Project

Jarvis — A Local-First Voice Assistant

The LLM-era successor to Walter: a local-first voice assistant — wake word, voice-activity detection, streaming speech-to-text, a pluggable LLM brain that calls tools over MCP, and a fine-tuned voice — all wrapped around a single security gate. Built AI-assisted, in active development.

  • Python
  • openWakeWord
  • Silero VAD
  • faster-whisper
  • Ollama / Claude
  • MCP
  • XTTS

Walter was the pre-LLM version of this question: how far would the speech stack of its day carry a homemade assistant? Jarvis is the answer once foundation models arrived — and a deliberate bet on keeping the whole thing local.

The problem

I wanted an assistant that could listen, reason, and act — control a PC, a home-automation setup, a server — without handing a live microphone feed and my home to a vendor’s cloud. The reasoning could come from a frontier model, but the pipeline around it, and the option to run entirely offline, should be mine.

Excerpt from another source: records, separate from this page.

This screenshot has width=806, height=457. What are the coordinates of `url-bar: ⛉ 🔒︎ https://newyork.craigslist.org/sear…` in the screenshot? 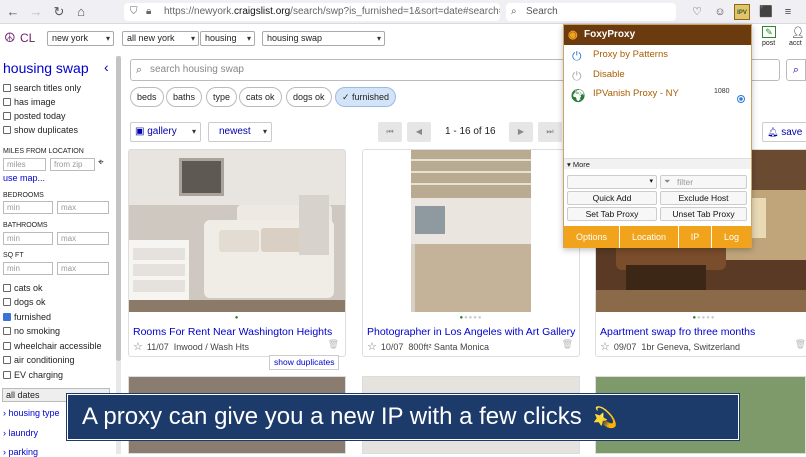 It's located at (312, 12).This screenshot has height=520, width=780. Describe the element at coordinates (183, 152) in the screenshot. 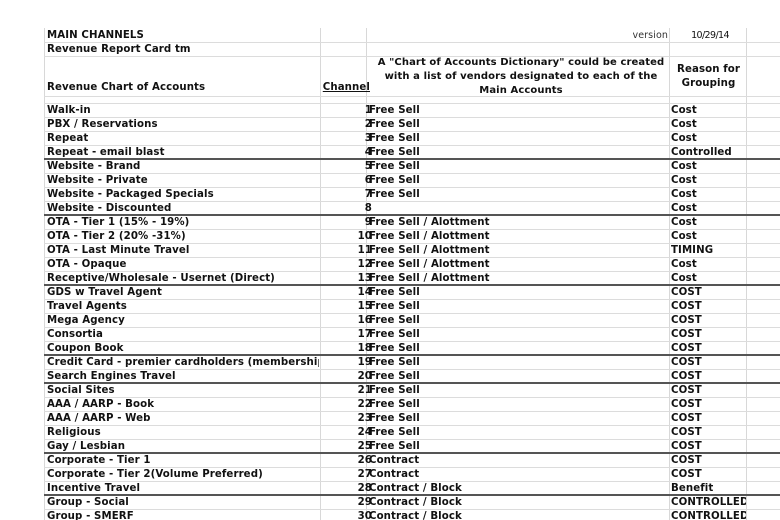

I see `account-cell: Repeat - email blast` at that location. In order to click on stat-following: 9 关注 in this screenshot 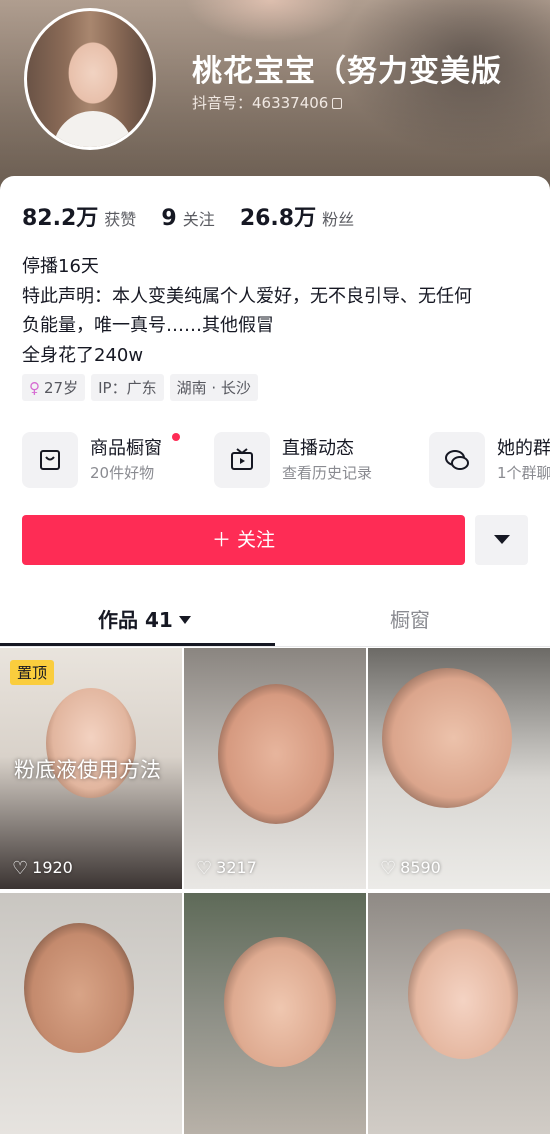, I will do `click(188, 218)`.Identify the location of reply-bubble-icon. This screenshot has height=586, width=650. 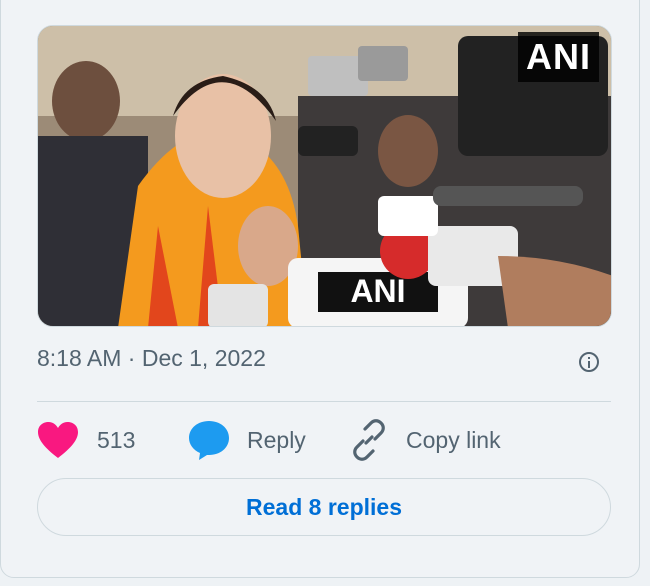
(209, 440).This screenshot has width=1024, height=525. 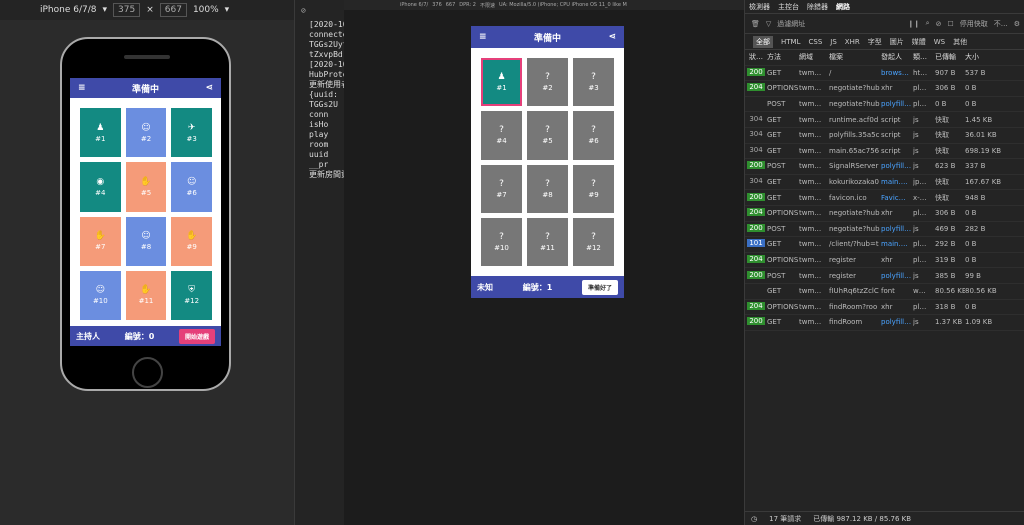 I want to click on preview-width: 376, so click(x=437, y=5).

Approach — a streaming pipeline around a reasoning brain

A voice assistant is really a streaming pipeline wrapped around a brain that can call tools:

mic → wake → VAD → STT → BRAIN ⇄ tools (MCP) → TTS → speaker
  • Wake / endpoint: a registry of openWakeWord models runs continuously; Silero VAD closes the utterance.
  • STT: faster-whisper, streaming.
  • Brain: a pluggable LLM — a cloud model or a fully-local one — that reasons and calls tools.
  • TTS: a fine-tuned voice (see the sibling fine-tuning pipeline), with a small post-processing chain.

The lever that makes it feel instant is sentence streaming — the brain emits a sentence, it goes straight to speech, and audio starts playing while the next sentence is still being generated. The pipeline never waits for a full response before it starts talking.

Pluggable by design

wake, stt, llm, and tts are each an interface with swappable backends — no single backend is load-bearing in the core. A cloud brain and a fully-local one are both first-class and selectable. Capabilities are data, not code: skills are tool servers spoken to over the Model Context Protocol, and adding one is a config entry, not a core change.

One gate for anything that matters

Every outward or destructive action passes a single action-tier security gate — not scattered per-skill checks. Arbitrary shell and SSH are blocked by default, and secrets never reach the brain. Security lives in one place by design, so it’s auditable.

Train here, serve there

The voice itself is fine-tuned in a separate pipeline and handed over as a versioned voice bundle — never a code dependency on training internals. That seam keeps the model factory and the serving loop independent.

Status

In active, rapid development, and built AI-assisted — I architect and direct; the model writes much of the implementation under that direction. It’s a working local voice loop and a study in how far a small, security-conscious, local-first design can go.